### What the exercise asks
An exact copy of all the data is the expected answer.

-- Input follows --

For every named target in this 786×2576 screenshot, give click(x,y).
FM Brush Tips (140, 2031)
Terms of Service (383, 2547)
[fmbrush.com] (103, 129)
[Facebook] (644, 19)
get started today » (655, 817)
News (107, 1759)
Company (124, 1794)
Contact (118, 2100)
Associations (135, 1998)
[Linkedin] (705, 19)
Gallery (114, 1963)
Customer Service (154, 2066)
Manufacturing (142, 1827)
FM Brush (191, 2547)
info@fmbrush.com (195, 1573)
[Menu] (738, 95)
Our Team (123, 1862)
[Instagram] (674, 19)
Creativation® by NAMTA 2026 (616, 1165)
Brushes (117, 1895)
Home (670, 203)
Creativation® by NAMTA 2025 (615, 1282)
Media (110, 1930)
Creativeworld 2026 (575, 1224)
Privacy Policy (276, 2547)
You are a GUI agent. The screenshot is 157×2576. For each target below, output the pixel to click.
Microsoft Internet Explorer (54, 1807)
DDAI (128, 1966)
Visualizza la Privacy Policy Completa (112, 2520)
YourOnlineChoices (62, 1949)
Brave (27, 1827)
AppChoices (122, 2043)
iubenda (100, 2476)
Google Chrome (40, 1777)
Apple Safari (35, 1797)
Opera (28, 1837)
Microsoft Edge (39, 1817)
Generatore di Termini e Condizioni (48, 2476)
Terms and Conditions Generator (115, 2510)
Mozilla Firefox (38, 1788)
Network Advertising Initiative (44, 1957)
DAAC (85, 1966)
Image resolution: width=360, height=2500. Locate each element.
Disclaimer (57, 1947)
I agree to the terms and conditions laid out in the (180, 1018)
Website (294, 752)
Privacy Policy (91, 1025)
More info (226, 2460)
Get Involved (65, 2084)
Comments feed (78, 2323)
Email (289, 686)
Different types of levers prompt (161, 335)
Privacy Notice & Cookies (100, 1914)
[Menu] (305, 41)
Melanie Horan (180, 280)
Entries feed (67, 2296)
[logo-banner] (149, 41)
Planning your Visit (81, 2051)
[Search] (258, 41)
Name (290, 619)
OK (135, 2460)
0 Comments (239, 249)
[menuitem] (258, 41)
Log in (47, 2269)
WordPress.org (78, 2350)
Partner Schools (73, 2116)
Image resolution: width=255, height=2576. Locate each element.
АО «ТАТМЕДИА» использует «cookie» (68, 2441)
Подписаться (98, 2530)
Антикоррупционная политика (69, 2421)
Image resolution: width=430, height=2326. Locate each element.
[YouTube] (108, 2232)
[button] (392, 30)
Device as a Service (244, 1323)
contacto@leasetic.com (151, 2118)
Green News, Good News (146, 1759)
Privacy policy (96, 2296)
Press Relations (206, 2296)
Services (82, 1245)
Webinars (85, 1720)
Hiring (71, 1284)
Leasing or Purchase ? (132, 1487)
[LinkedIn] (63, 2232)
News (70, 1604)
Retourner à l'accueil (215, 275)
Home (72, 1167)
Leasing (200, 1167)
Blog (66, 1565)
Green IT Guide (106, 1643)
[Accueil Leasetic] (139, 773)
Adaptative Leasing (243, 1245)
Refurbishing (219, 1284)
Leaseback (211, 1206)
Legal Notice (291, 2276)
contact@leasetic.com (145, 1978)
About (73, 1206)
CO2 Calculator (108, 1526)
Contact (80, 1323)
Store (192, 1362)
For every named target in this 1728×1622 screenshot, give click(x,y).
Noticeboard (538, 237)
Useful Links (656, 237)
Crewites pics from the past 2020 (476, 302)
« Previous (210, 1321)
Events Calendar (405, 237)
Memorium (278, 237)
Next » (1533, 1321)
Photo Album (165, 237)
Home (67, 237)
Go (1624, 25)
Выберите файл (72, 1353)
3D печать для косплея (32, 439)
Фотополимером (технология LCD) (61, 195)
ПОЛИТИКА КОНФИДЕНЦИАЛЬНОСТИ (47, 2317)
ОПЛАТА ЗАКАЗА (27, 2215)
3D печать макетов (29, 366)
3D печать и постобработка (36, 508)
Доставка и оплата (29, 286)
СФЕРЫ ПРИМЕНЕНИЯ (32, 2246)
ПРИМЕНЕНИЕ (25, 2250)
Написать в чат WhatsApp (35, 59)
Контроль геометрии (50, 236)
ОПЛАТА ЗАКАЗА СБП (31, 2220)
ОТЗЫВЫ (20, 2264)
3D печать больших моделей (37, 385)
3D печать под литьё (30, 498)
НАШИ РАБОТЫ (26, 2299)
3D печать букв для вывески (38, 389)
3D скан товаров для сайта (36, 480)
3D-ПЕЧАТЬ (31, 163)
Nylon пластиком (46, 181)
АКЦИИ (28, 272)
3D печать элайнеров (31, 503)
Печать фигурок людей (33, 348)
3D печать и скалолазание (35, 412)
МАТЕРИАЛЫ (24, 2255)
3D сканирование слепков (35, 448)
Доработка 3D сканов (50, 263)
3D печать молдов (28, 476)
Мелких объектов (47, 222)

-- Input concluded --

### Answer to this problem
For every named target in this 786×2576 screenshot, give click(x,y).
FM Brush Tips (140, 2031)
Terms of Service (383, 2547)
[fmbrush.com] (103, 129)
[Facebook] (644, 19)
get started today » (655, 817)
News (107, 1759)
Company (124, 1794)
Contact (118, 2100)
Associations (135, 1998)
[Linkedin] (705, 19)
Gallery (114, 1963)
Customer Service (154, 2066)
Manufacturing (142, 1827)
FM Brush (191, 2547)
info@fmbrush.com (195, 1573)
[Menu] (738, 95)
Our Team (123, 1862)
[Instagram] (674, 19)
Creativation® by NAMTA 2026 (616, 1165)
Brushes (117, 1895)
Home (670, 203)
Creativation® by NAMTA 2025 (615, 1282)
Media (110, 1930)
Creativeworld 2026 (575, 1224)
Privacy Policy (276, 2547)
You are a GUI agent. The screenshot is 157×2576. For each target below, output the pixel to click.
Microsoft Internet Explorer (54, 1807)
DDAI (128, 1966)
Visualizza la Privacy Policy Completa (112, 2520)
YourOnlineChoices (62, 1949)
Brave (27, 1827)
AppChoices (122, 2043)
iubenda (100, 2476)
Google Chrome (40, 1777)
Apple Safari (35, 1797)
Opera (28, 1837)
Microsoft Edge (39, 1817)
Generatore di Termini e Condizioni (48, 2476)
Terms and Conditions Generator (115, 2510)
Mozilla Firefox (38, 1788)
Network Advertising Initiative (44, 1957)
DAAC (85, 1966)
Image resolution: width=360, height=2500. Locate each element.
Disclaimer (57, 1947)
I agree to the terms and conditions laid out in the (180, 1018)
Website (294, 752)
Privacy Policy (91, 1025)
More info (226, 2460)
Get Involved (65, 2084)
Comments feed (78, 2323)
Email (289, 686)
Different types of levers prompt (161, 335)
Privacy Notice & Cookies (100, 1914)
[Menu] (305, 41)
Melanie Horan (180, 280)
Entries feed (67, 2296)
[logo-banner] (149, 41)
Planning your Visit (81, 2051)
[Search] (258, 41)
Name (290, 619)
OK (135, 2460)
0 Comments (239, 249)
[menuitem] (258, 41)
Log in (47, 2269)
WordPress.org (78, 2350)
Partner Schools (73, 2116)
Image resolution: width=255, height=2576. Locate each element.
АО «ТАТМЕДИА» использует «cookie» (68, 2441)
Подписаться (98, 2530)
Антикоррупционная политика (69, 2421)
Image resolution: width=430, height=2326. Locate each element.
[YouTube] (108, 2232)
[button] (392, 30)
Device as a Service (244, 1323)
contacto@leasetic.com (151, 2118)
Green News, Good News (146, 1759)
Privacy policy (96, 2296)
Press Relations (206, 2296)
Services (82, 1245)
Webinars (85, 1720)
Hiring (71, 1284)
Leasing or Purchase ? (132, 1487)
[LinkedIn] (63, 2232)
News (70, 1604)
Retourner à l'accueil (215, 275)
Home (72, 1167)
Leasing (200, 1167)
Blog (66, 1565)
Green IT Guide (106, 1643)
[Accueil Leasetic] (139, 773)
Adaptative Leasing (243, 1245)
Refurbishing (219, 1284)
Leaseback (211, 1206)
Legal Notice (291, 2276)
contact@leasetic.com (145, 1978)
About (73, 1206)
CO2 Calculator (108, 1526)
Contact (80, 1323)
Store (192, 1362)
For every named target in this 1728×1622 screenshot, give click(x,y).
Noticeboard (538, 237)
Useful Links (656, 237)
Crewites pics from the past 2020 (476, 302)
« Previous (210, 1321)
Events Calendar (405, 237)
Memorium (278, 237)
Next » (1533, 1321)
Photo Album (165, 237)
Home (67, 237)
Go (1624, 25)
Выберите файл (72, 1353)
3D печать для косплея (32, 439)
Фотополимером (технология LCD) (61, 195)
ПОЛИТИКА КОНФИДЕНЦИАЛЬНОСТИ (47, 2317)
ОПЛАТА ЗАКАЗА (27, 2215)
3D печать макетов (29, 366)
3D печать и постобработка (36, 508)
Доставка и оплата (29, 286)
СФЕРЫ ПРИМЕНЕНИЯ (32, 2246)
ПРИМЕНЕНИЕ (25, 2250)
Написать в чат WhatsApp (35, 59)
Контроль геометрии (50, 236)
ОПЛАТА ЗАКАЗА СБП (31, 2220)
ОТЗЫВЫ (20, 2264)
3D печать больших моделей (37, 385)
3D печать под литьё (30, 498)
НАШИ РАБОТЫ (26, 2299)
3D печать букв для вывески (38, 389)
3D скан товаров для сайта (36, 480)
3D-ПЕЧАТЬ (31, 163)
Nylon пластиком (46, 181)
АКЦИИ (28, 272)
3D печать элайнеров (31, 503)
Печать фигурок людей (33, 348)
3D печать и скалолазание (35, 412)
МАТЕРИАЛЫ (24, 2255)
3D сканирование слепков (35, 448)
Доработка 3D сканов (50, 263)
3D печать молдов (28, 476)
Мелких объектов (47, 222)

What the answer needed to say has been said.